Akademik Veri Yönetim Sistemi
DISCOVER ONCOLOGY, cilt.17, sa.1, 2026 (SCI-Expanded, Scopus)
Background Serum folic acid (SFA) is a key component of one-carbon metabolism. Its prognostic significance in metastatic renal cell carcinoma (mRCC) has not been established. Thus, this study investigated the association between SFA levels and survival outcomes in patients with mRCC receiving targeted therapy. Methods This retrospective dual-center cohort included 220 mRCC patients. Baseline SFA levels measured within three months before treatment initiation were recorded.

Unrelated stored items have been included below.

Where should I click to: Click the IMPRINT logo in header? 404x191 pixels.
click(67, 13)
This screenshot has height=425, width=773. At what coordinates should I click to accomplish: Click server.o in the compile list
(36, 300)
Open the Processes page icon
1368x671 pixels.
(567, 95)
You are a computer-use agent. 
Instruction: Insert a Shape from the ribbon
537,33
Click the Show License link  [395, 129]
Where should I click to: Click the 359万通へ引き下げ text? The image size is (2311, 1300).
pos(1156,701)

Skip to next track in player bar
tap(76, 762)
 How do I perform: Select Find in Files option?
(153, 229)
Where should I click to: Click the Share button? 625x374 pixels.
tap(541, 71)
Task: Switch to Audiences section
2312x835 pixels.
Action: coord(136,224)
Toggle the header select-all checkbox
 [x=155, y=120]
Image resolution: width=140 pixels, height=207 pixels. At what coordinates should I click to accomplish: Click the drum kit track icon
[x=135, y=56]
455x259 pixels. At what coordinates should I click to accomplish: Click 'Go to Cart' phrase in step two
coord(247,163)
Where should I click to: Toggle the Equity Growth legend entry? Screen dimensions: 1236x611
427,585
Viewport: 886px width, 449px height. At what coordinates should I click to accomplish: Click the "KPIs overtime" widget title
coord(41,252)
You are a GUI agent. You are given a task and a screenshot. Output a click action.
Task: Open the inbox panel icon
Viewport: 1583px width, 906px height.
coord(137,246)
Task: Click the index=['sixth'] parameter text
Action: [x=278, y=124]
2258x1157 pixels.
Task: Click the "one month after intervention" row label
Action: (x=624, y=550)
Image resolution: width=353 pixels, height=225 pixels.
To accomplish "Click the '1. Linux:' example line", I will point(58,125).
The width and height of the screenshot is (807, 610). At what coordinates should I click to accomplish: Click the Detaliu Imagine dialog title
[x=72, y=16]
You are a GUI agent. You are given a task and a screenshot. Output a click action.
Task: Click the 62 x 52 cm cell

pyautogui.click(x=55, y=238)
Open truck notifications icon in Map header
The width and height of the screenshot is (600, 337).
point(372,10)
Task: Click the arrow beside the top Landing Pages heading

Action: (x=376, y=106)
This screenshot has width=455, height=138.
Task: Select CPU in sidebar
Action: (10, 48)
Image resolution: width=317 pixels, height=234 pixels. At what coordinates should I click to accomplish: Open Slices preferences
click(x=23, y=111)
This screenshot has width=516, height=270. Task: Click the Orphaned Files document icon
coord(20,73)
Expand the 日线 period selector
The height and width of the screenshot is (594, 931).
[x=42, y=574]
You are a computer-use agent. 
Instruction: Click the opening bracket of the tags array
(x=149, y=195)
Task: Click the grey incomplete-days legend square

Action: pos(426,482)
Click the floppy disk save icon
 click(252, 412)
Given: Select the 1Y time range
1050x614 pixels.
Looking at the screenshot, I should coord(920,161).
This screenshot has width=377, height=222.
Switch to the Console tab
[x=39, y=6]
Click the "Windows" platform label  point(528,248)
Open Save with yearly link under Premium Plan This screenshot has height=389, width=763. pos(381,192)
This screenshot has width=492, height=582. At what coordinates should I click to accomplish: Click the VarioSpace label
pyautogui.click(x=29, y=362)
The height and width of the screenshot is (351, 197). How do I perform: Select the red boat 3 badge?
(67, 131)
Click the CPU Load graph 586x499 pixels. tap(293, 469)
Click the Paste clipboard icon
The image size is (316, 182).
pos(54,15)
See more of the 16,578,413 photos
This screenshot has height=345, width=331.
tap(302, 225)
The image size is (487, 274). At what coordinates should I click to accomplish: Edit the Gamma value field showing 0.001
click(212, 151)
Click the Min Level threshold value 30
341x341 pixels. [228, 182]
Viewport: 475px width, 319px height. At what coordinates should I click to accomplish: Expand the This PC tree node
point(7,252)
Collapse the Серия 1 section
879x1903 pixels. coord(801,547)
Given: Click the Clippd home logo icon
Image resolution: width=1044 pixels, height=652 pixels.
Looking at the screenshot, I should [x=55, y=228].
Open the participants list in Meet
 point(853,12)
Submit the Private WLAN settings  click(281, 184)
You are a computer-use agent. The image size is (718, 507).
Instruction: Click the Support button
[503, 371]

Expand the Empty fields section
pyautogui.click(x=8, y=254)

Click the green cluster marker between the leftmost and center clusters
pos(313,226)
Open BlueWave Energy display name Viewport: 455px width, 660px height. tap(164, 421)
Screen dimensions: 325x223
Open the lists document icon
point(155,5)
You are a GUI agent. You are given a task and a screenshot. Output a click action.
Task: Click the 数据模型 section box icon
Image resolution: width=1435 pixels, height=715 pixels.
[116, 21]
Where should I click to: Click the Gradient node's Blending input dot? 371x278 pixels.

Receiver operating characteristic analysis determined an optimal SFA cutoff of 5.5 ng/mL for overall survival (OS), categorizing patients into high (> 5.5 ng/mL) and low (<= 5.5 ng/mL) SFA groups. Survival outcomes were estimated using the Kaplan-Meier method and compared with the log-rank test. Cox proportional hazards models identified independent prognostic factors. Results The median follow-up was 34.4 months. The median progression-free survival (PFS) and OS for the entire cohort were 10 and 24.0 months, respectively. Patients with high SFA had longer PFS (11.1 vs. 9.8 months; p = 0.034) and OS (31.3 vs. 20.8 months; p < 0.001) compared to those with low SFA. In multivariate analysis, SFA was not an independent predictor of PFS. However, low SFA independently predicted inferior OS (hazard ratio [HR]: 2.04, 95% confidence interval [CI] 1.40-2.99; p < 0.001), along with IMDC intermediate- (HR: 2.19, 95% CI 1.11-4.30, p = 0.023) and poor-risk categories (HR: 5.96, 95% CI 2.90-12.25, p < 0.001 ) and presence of brain metastasis (HR 1.93, 95% CI 1.10-3.37; p = 0.020). Conclusions Baseline SFA was independently associated with OS and may serve as a readily available host-related prognostic marker; further studies are warranted to validate these findings and to determine whether SFA adds prognostic value beyond established risk models.